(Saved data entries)
━━━━
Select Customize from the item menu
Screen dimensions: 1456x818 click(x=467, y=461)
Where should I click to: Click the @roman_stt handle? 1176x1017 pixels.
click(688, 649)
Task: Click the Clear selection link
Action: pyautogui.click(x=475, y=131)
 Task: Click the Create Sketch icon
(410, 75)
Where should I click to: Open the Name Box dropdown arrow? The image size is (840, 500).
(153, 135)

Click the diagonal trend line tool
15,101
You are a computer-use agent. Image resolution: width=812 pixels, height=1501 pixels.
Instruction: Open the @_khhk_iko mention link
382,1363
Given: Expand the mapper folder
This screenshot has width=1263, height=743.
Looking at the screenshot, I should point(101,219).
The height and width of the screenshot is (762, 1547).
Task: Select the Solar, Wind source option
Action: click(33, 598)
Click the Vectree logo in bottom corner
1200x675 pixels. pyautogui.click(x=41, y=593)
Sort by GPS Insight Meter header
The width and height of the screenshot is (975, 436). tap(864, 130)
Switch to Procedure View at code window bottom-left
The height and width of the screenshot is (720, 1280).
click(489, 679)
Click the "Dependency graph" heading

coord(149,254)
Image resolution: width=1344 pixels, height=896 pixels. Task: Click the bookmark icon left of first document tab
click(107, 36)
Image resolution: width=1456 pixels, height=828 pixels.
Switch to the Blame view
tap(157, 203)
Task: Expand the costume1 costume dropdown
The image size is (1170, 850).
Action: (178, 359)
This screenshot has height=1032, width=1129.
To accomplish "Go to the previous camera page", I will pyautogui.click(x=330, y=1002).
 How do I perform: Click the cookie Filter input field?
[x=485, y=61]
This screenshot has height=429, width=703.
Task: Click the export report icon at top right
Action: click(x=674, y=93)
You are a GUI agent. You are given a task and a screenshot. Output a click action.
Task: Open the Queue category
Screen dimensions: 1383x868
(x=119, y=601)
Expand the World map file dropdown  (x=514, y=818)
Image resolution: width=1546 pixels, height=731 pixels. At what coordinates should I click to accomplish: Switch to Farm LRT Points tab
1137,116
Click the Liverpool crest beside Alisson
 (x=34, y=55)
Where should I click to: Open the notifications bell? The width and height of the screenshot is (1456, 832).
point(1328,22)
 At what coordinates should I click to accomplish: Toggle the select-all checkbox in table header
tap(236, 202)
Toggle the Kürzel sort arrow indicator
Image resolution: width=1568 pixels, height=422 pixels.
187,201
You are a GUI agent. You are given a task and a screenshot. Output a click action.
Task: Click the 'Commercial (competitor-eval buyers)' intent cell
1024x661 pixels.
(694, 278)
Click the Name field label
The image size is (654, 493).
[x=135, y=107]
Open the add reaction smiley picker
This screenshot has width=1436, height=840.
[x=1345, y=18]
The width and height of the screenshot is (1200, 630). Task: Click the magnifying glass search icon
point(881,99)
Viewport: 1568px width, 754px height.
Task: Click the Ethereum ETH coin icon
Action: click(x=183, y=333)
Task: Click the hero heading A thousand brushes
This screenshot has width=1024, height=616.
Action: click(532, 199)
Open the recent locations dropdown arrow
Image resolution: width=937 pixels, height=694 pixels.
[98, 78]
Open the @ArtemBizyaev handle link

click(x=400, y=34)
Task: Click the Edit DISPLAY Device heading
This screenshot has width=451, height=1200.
━━━━
Repeat exactly the lines of the records from the one containing "The width and height of the screenshot is (1200, 630)." to the last, and include no line outside that stretch.

The width and height of the screenshot is (1200, 630). Task: Click the magnifying glass search icon
point(881,99)
Viewport: 1568px width, 754px height.
Task: Click the Ethereum ETH coin icon
Action: click(x=183, y=333)
Task: Click the hero heading A thousand brushes
This screenshot has width=1024, height=616.
Action: click(532, 199)
Open the recent locations dropdown arrow
Image resolution: width=937 pixels, height=694 pixels.
[98, 78]
Open the @ArtemBizyaev handle link

click(x=400, y=34)
Task: Click the Edit DISPLAY Device heading
This screenshot has width=451, height=1200.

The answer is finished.